— To do —
Print the whole listing below again, exactly as given.

— Supplied entries —
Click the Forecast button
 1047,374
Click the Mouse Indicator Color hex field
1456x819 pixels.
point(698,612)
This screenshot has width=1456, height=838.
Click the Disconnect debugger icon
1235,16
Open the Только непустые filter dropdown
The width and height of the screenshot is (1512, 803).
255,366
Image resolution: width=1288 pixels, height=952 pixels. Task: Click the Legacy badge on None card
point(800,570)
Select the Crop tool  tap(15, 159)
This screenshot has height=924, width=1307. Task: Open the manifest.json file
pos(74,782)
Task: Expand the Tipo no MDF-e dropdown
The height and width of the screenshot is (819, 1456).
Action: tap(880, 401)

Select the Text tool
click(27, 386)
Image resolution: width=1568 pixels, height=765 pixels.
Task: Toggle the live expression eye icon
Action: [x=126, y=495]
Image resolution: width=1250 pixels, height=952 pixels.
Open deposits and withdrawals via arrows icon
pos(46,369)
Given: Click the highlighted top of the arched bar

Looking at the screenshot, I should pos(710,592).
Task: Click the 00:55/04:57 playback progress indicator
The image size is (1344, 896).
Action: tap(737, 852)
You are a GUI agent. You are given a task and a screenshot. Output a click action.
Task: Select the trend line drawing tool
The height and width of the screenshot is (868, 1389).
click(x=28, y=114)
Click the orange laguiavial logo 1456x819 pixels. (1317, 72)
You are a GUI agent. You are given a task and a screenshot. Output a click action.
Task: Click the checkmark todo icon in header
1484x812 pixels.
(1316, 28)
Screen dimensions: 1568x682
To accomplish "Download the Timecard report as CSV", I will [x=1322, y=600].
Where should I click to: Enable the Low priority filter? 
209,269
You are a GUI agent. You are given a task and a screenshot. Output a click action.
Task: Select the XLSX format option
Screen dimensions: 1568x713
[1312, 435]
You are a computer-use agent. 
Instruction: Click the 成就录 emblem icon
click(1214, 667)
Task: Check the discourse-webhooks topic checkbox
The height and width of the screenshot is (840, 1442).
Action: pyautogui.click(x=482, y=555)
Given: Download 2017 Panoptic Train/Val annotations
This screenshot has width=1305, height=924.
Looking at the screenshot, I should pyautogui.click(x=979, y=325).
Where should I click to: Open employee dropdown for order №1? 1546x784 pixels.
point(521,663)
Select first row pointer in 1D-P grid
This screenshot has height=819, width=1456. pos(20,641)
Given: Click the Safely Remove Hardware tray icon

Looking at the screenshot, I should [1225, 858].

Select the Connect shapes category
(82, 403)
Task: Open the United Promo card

— Reply —
Click the Forecast button
 1047,374
Click the Mouse Indicator Color hex field
1456x819 pixels.
point(698,612)
This screenshot has width=1456, height=838.
Click the Disconnect debugger icon
1235,16
Open the Только непустые filter dropdown
The width and height of the screenshot is (1512, 803).
255,366
Image resolution: width=1288 pixels, height=952 pixels. Task: Click the Legacy badge on None card
point(800,570)
Select the Crop tool  tap(15, 159)
This screenshot has height=924, width=1307. Task: Open the manifest.json file
pos(74,782)
Task: Expand the Tipo no MDF-e dropdown
The height and width of the screenshot is (819, 1456).
Action: tap(880, 401)

Select the Text tool
click(27, 386)
Image resolution: width=1568 pixels, height=765 pixels.
Task: Toggle the live expression eye icon
Action: [x=126, y=495]
Image resolution: width=1250 pixels, height=952 pixels.
Open deposits and withdrawals via arrows icon
pos(46,369)
Given: Click the highlighted top of the arched bar

Looking at the screenshot, I should pos(710,592).
Task: Click the 00:55/04:57 playback progress indicator
The image size is (1344, 896).
Action: tap(737, 852)
You are a GUI agent. You are given a task and a screenshot. Output a click action.
Task: Select the trend line drawing tool
The height and width of the screenshot is (868, 1389).
click(x=28, y=114)
Click the orange laguiavial logo 1456x819 pixels. (1317, 72)
You are a GUI agent. You are given a task and a screenshot. Output a click action.
Task: Click the checkmark todo icon in header
1484x812 pixels.
(1316, 28)
Screen dimensions: 1568x682
To accomplish "Download the Timecard report as CSV", I will [x=1322, y=600].
Where should I click to: Enable the Low priority filter? 
209,269
You are a GUI agent. You are given a task and a screenshot. Output a click action.
Task: Select the XLSX format option
Screen dimensions: 1568x713
[1312, 435]
You are a computer-use agent. 
Instruction: Click the 成就录 emblem icon
click(1214, 667)
Task: Check the discourse-webhooks topic checkbox
The height and width of the screenshot is (840, 1442).
Action: pyautogui.click(x=482, y=555)
Given: Download 2017 Panoptic Train/Val annotations
This screenshot has width=1305, height=924.
Looking at the screenshot, I should pyautogui.click(x=979, y=325).
Where should I click to: Open employee dropdown for order №1? 1546x784 pixels.
point(521,663)
Select first row pointer in 1D-P grid
This screenshot has height=819, width=1456. pos(20,641)
Given: Click the Safely Remove Hardware tray icon

Looking at the screenshot, I should [1225, 858].

Select the Connect shapes category
(82, 403)
Task: Open the United Promo card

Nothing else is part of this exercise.